X

Block bad referrers with htaccess

If you do analyze your Apache server logs daily, you’ll notice some strange referrer info from time to time. For example: all caps, something not in the form of a URL (just some text or random alphanumeric characters), etc.

Such requests are not usually signs of hacking attempts, more like some bad bots, content scraping or blackhat SEO. Whatever the requests are, you want to keep them out.

Let’s see some examples from actual Apache logs. Referrer data is in the second block between double quotes.

  • “GET /cdn-cgi/l/www.google.com HTTP/1.1” “www.google.com” – the Google URL does not start with “http” or “https”, so it is a fake referrer and should be blocked.
  • “GET / HTTP/1.1” “toto” – now this is someone trying to be funny.

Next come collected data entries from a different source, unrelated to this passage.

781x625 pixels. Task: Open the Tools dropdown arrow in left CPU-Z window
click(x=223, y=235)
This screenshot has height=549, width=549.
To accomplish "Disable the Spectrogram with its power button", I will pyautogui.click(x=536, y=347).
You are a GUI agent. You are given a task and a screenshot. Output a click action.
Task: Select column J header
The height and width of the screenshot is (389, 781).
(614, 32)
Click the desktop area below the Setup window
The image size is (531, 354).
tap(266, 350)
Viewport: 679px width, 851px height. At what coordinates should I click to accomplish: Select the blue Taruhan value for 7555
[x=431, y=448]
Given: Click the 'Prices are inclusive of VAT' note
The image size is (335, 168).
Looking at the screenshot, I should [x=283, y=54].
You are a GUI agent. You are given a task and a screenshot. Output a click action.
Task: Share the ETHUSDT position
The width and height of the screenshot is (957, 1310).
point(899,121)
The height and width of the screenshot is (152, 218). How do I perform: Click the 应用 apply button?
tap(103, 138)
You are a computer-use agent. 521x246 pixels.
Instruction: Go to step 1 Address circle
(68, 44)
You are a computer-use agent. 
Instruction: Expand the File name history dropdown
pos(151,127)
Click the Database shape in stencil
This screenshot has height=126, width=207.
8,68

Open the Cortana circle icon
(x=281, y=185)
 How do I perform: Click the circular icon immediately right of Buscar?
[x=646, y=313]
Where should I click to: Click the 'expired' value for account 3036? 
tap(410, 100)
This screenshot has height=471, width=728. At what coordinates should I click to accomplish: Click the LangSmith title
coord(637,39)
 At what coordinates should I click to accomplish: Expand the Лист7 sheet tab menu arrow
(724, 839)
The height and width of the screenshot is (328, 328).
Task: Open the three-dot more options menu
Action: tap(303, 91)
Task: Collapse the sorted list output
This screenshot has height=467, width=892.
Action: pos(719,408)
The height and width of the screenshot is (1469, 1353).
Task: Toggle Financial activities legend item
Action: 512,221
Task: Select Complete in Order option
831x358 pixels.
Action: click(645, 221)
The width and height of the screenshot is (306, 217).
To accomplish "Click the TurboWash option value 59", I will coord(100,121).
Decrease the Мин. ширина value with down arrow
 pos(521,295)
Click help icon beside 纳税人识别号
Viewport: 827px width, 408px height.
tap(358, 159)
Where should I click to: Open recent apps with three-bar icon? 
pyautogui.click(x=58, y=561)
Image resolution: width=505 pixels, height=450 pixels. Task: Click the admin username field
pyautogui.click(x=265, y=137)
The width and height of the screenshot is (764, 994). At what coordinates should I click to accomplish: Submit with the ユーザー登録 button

Dude, you’re not allowed here.

Here’s how to block bad referrers with the .htaccess file.

First, whitelist all your custom error pages (if you have some) with REQUEST_URI. This is for preventing possible loops and 500 errors.

Second, whitelist a blank referrer and how all known good referrers begin. Use the [NC] (no case) flag for referrers starting with “http”, because a typical user does not know that an URL starts in lowercase (http://yoursite.com, not HTTP://yoursite.com or Http://yoursite.com). Such uppercase stuff usually creates a redirection request, so the referrer data can contain uppercase letters in protocol type.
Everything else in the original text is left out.